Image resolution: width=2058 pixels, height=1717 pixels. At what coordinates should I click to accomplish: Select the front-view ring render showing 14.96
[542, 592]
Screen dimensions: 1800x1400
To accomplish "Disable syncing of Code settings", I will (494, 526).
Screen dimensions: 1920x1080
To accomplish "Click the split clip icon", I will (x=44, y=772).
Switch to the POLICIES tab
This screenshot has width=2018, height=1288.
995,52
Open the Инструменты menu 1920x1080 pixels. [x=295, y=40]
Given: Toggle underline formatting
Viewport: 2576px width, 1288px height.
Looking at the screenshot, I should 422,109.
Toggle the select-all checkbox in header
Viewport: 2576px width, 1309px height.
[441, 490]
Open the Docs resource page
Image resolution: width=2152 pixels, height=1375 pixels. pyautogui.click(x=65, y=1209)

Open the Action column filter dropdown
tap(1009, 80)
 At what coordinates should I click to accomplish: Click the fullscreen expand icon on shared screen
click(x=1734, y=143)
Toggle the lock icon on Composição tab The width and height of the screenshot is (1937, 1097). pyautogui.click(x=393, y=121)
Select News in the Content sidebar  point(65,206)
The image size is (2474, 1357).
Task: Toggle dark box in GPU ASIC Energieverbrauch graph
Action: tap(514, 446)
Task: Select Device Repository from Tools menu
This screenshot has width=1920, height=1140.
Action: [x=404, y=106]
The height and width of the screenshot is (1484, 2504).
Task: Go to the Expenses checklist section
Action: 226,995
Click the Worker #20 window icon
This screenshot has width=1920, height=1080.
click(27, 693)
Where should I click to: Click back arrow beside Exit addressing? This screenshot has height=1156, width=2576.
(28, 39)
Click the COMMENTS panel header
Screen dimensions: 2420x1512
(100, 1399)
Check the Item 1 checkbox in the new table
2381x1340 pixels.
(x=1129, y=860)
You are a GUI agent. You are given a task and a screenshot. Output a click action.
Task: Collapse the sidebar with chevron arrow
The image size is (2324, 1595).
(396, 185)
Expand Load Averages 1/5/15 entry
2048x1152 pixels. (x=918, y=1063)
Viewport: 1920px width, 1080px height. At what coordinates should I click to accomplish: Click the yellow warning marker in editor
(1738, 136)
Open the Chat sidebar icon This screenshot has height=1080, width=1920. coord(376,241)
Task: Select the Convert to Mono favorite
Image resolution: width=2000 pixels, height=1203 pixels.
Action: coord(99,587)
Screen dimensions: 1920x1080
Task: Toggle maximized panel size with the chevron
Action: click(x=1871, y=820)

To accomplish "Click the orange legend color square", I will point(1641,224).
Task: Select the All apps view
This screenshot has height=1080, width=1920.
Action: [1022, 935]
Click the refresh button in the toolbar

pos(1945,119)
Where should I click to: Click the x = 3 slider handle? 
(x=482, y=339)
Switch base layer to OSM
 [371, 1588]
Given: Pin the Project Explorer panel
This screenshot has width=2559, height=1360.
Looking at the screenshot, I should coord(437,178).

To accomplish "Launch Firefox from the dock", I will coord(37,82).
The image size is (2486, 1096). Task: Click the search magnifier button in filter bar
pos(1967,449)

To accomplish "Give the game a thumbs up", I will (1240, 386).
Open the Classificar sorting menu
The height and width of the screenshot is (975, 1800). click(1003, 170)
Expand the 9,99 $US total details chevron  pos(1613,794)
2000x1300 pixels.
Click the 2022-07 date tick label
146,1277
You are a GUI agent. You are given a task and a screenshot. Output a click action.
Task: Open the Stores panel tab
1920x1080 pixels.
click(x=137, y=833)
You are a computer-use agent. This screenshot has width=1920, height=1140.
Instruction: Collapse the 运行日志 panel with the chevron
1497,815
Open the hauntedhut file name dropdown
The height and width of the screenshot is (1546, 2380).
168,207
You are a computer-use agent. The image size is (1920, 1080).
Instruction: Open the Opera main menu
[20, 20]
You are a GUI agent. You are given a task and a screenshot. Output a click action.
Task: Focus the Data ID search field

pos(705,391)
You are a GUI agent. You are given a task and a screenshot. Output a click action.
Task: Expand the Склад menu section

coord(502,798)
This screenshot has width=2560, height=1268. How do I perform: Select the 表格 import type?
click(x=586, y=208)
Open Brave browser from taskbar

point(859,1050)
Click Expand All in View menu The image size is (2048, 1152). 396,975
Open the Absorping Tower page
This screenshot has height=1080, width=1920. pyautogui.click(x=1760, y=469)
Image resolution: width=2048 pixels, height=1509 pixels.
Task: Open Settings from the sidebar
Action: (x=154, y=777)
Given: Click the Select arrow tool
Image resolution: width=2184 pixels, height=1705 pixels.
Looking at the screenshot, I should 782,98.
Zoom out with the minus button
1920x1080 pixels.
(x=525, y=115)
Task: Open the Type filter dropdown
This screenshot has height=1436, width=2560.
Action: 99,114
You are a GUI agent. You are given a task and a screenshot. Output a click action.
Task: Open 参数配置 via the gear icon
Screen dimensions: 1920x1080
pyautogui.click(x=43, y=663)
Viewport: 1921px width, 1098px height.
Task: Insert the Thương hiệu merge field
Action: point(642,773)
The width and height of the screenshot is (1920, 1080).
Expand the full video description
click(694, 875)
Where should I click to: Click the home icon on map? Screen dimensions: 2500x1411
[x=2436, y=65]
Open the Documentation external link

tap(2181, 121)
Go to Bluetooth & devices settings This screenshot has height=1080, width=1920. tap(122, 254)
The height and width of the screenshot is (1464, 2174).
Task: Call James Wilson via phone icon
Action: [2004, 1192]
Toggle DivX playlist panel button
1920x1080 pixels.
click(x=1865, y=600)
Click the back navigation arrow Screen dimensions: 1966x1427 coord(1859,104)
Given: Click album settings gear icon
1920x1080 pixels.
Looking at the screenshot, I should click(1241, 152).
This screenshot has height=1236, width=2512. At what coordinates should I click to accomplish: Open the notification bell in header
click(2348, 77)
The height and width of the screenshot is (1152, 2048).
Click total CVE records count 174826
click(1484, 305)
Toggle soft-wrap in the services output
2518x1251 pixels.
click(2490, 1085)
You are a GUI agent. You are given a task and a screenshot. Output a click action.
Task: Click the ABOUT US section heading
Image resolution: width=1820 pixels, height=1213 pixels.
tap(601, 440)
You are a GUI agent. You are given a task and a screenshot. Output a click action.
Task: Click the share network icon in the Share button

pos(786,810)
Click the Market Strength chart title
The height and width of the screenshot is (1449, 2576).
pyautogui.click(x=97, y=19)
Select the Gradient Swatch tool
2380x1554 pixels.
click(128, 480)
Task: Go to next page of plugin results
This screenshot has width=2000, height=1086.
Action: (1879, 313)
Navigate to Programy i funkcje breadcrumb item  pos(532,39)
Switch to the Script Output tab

Your instructions: With nothing added or dropped, retype the listing above.

Output for this exercise:
Image resolution: width=2058 pixels, height=1717 pixels. At what coordinates should I click to accomplish: Select the front-view ring render showing 14.96
[542, 592]
Screen dimensions: 1800x1400
To accomplish "Disable syncing of Code settings", I will (494, 526).
Screen dimensions: 1920x1080
To accomplish "Click the split clip icon", I will (x=44, y=772).
Switch to the POLICIES tab
This screenshot has width=2018, height=1288.
995,52
Open the Инструменты menu 1920x1080 pixels. [x=295, y=40]
Given: Toggle underline formatting
Viewport: 2576px width, 1288px height.
Looking at the screenshot, I should 422,109.
Toggle the select-all checkbox in header
Viewport: 2576px width, 1309px height.
[441, 490]
Open the Docs resource page
Image resolution: width=2152 pixels, height=1375 pixels. pyautogui.click(x=65, y=1209)

Open the Action column filter dropdown
tap(1009, 80)
 At what coordinates should I click to accomplish: Click the fullscreen expand icon on shared screen
click(x=1734, y=143)
Toggle the lock icon on Composição tab The width and height of the screenshot is (1937, 1097). pyautogui.click(x=393, y=121)
Select News in the Content sidebar  point(65,206)
The image size is (2474, 1357).
Task: Toggle dark box in GPU ASIC Energieverbrauch graph
Action: tap(514, 446)
Task: Select Device Repository from Tools menu
This screenshot has width=1920, height=1140.
Action: [x=404, y=106]
The height and width of the screenshot is (1484, 2504).
Task: Go to the Expenses checklist section
Action: 226,995
Click the Worker #20 window icon
This screenshot has width=1920, height=1080.
click(27, 693)
Where should I click to: Click back arrow beside Exit addressing? This screenshot has height=1156, width=2576.
(28, 39)
Click the COMMENTS panel header
Screen dimensions: 2420x1512
(100, 1399)
Check the Item 1 checkbox in the new table
2381x1340 pixels.
(x=1129, y=860)
You are a GUI agent. You are given a task and a screenshot. Output a click action.
Task: Collapse the sidebar with chevron arrow
The image size is (2324, 1595).
(396, 185)
Expand Load Averages 1/5/15 entry
2048x1152 pixels. (x=918, y=1063)
Viewport: 1920px width, 1080px height. At what coordinates should I click to accomplish: Click the yellow warning marker in editor
(1738, 136)
Open the Chat sidebar icon This screenshot has height=1080, width=1920. coord(376,241)
Task: Select the Convert to Mono favorite
Image resolution: width=2000 pixels, height=1203 pixels.
Action: coord(99,587)
Screen dimensions: 1920x1080
Task: Toggle maximized panel size with the chevron
Action: click(x=1871, y=820)

To accomplish "Click the orange legend color square", I will point(1641,224).
Task: Select the All apps view
This screenshot has height=1080, width=1920.
Action: [1022, 935]
Click the refresh button in the toolbar

pos(1945,119)
Where should I click to: Click the x = 3 slider handle? 
(x=482, y=339)
Switch base layer to OSM
 [371, 1588]
Given: Pin the Project Explorer panel
This screenshot has width=2559, height=1360.
Looking at the screenshot, I should coord(437,178).

To accomplish "Launch Firefox from the dock", I will coord(37,82).
The image size is (2486, 1096). Task: Click the search magnifier button in filter bar
pos(1967,449)

To accomplish "Give the game a thumbs up", I will (1240, 386).
Open the Classificar sorting menu
The height and width of the screenshot is (975, 1800). click(1003, 170)
Expand the 9,99 $US total details chevron  pos(1613,794)
2000x1300 pixels.
Click the 2022-07 date tick label
146,1277
You are a GUI agent. You are given a task and a screenshot. Output a click action.
Task: Open the Stores panel tab
1920x1080 pixels.
click(x=137, y=833)
You are a computer-use agent. This screenshot has width=1920, height=1140.
Instruction: Collapse the 运行日志 panel with the chevron
1497,815
Open the hauntedhut file name dropdown
The height and width of the screenshot is (1546, 2380).
168,207
You are a computer-use agent. The image size is (1920, 1080).
Instruction: Open the Opera main menu
[20, 20]
You are a GUI agent. You are given a task and a screenshot. Output a click action.
Task: Focus the Data ID search field

pos(705,391)
You are a GUI agent. You are given a task and a screenshot. Output a click action.
Task: Expand the Склад menu section

coord(502,798)
This screenshot has width=2560, height=1268. How do I perform: Select the 表格 import type?
click(x=586, y=208)
Open Brave browser from taskbar

point(859,1050)
Click Expand All in View menu The image size is (2048, 1152). 396,975
Open the Absorping Tower page
This screenshot has height=1080, width=1920. pyautogui.click(x=1760, y=469)
Image resolution: width=2048 pixels, height=1509 pixels.
Task: Open Settings from the sidebar
Action: (x=154, y=777)
Given: Click the Select arrow tool
Image resolution: width=2184 pixels, height=1705 pixels.
Looking at the screenshot, I should 782,98.
Zoom out with the minus button
1920x1080 pixels.
(x=525, y=115)
Task: Open the Type filter dropdown
This screenshot has height=1436, width=2560.
Action: 99,114
You are a GUI agent. You are given a task and a screenshot. Output a click action.
Task: Open 参数配置 via the gear icon
Screen dimensions: 1920x1080
pyautogui.click(x=43, y=663)
Viewport: 1921px width, 1098px height.
Task: Insert the Thương hiệu merge field
Action: point(642,773)
The width and height of the screenshot is (1920, 1080).
Expand the full video description
click(694, 875)
Where should I click to: Click the home icon on map? Screen dimensions: 2500x1411
[x=2436, y=65]
Open the Documentation external link

tap(2181, 121)
Go to Bluetooth & devices settings This screenshot has height=1080, width=1920. tap(122, 254)
The height and width of the screenshot is (1464, 2174).
Task: Call James Wilson via phone icon
Action: [2004, 1192]
Toggle DivX playlist panel button
1920x1080 pixels.
click(x=1865, y=600)
Click the back navigation arrow Screen dimensions: 1966x1427 coord(1859,104)
Given: Click album settings gear icon
1920x1080 pixels.
Looking at the screenshot, I should click(1241, 152).
This screenshot has height=1236, width=2512. At what coordinates should I click to accomplish: Open the notification bell in header
click(2348, 77)
The height and width of the screenshot is (1152, 2048).
Click total CVE records count 174826
click(1484, 305)
Toggle soft-wrap in the services output
2518x1251 pixels.
click(2490, 1085)
You are a GUI agent. You are given a task and a screenshot. Output a click action.
Task: Click the ABOUT US section heading
Image resolution: width=1820 pixels, height=1213 pixels.
tap(601, 440)
You are a GUI agent. You are given a task and a screenshot. Output a click action.
Task: Click the share network icon in the Share button

pos(786,810)
Click the Market Strength chart title
The height and width of the screenshot is (1449, 2576).
pyautogui.click(x=97, y=19)
Select the Gradient Swatch tool
2380x1554 pixels.
click(128, 480)
Task: Go to next page of plugin results
This screenshot has width=2000, height=1086.
Action: (1879, 313)
Navigate to Programy i funkcje breadcrumb item  pos(532,39)
Switch to the Script Output tab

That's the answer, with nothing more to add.